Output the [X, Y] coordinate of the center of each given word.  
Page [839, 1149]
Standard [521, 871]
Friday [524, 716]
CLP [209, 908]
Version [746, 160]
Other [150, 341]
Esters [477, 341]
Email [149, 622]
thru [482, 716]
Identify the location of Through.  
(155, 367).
* * *
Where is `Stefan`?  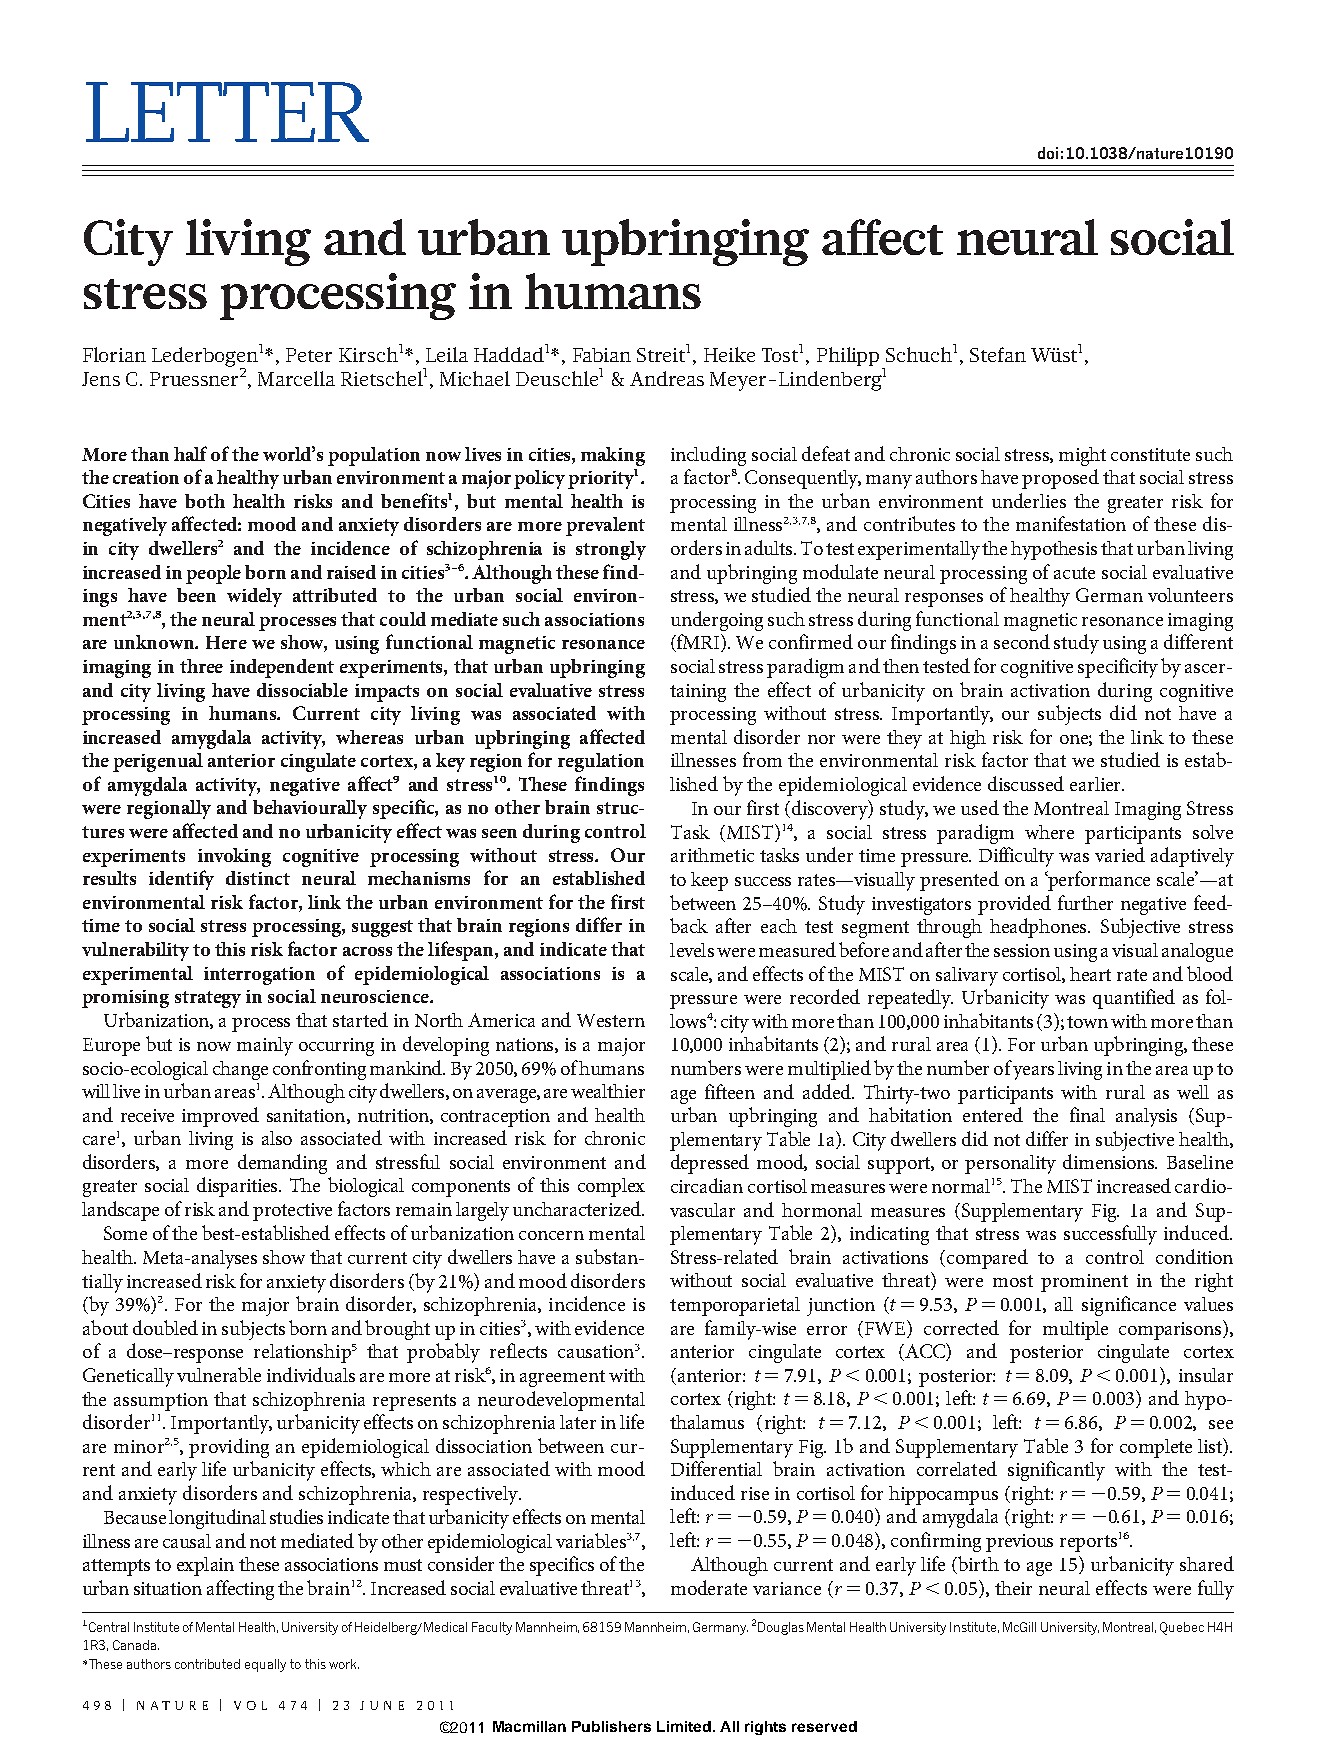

→ The exercise: Output the lines in the records from the line with "Other [150, 341]" to the line with "(155, 367).", both included, as a Markdown table with the columns No. and Line, leaving out blank lines.

→ Exercise answer:
| No. | Line |
|---|---|
| 1 | Other [150, 341] |
| 2 | Esters [477, 341] |
| 3 | Email [149, 622] |
| 4 | thru [482, 716] |
| 5 | Identify the location of Through.   |
| 6 | (155, 367). |